La calcopirita o el mineral calcopirita son minerales comunes y compuestos I–III–VI2 que contienen cobre, otros metales como indio y galio, así como azufre y selenio. Muchas calcopiritas absorben muy bien la luz, presentan propiedades semiconductoras y, por tanto, son adecuadas para la fabricación de células solares de película delgada. Variando la composición química de los elementos individuales, pueden ajustarse las propiedades del semiconductor, como la constante de red y la banda prohibida. Esto ofrece excelentes condiciones para la optimización de las células solares.
Una célula solar de película delgada de calcopirita o CIGS consta de varias capas. Generalmente se utiliza un porta de vidrio como sustrato. Se aplica una capa no transparente de molibdeno como contacto trasero.
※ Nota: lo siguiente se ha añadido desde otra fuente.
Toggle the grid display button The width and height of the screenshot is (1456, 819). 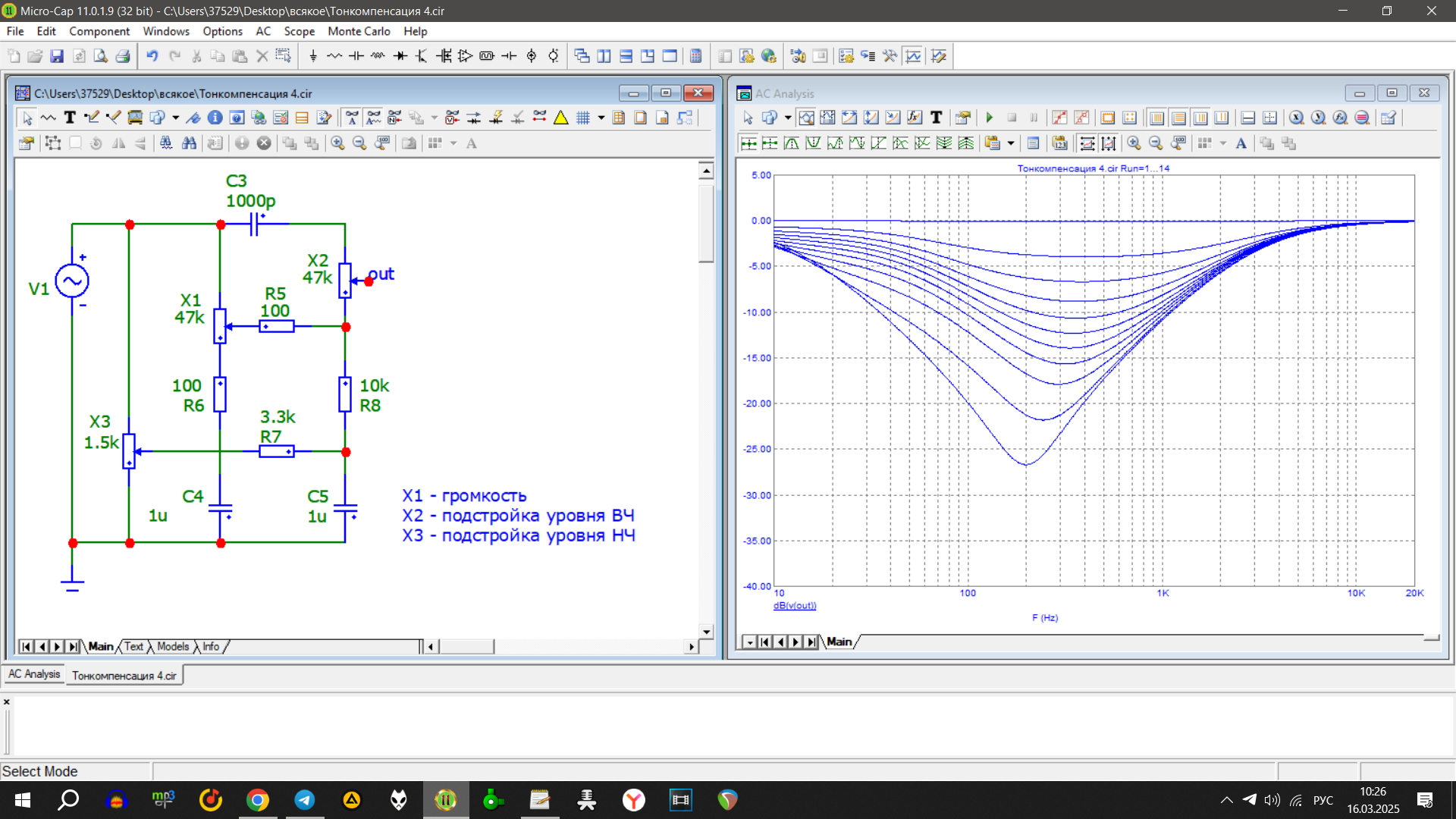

Para formar la capa de calcopirita, primero se depositan cobre, indio y galio sobre el sustrato. A continuación, esta capa se seleniza o sulfurosa en un horno o en un sistema RTP a temperaturas alrededor de 550 °C. Como fuentes de selenio o azufre se emplean seleniuro de hidrógeno H2Se o sulfuro de hidrógeno H2S.
Sobre esta capa CIGS, también llamada absorbedora, se deposita una capa fina de sulfuro de cadmio CdS, seguida de un óxido conductor transparente (TCO) que sirve como contacto frontal, por ejemplo óxido de zinc ZnO. En la interfaz entre las capas CdS y CIGS tiene lugar la generación de portadores de carga al ser iluminada con luz solar.
Construir la célula CIGS en orden inverso, es decir con el vidrio en la parte frontal, también es fundamentalmente posible. Esta configuración se denomina configuración superstrate, ya que el sustrato está por encima de la célula y no por debajo como en la configuración de sustrato descrita anteriormente.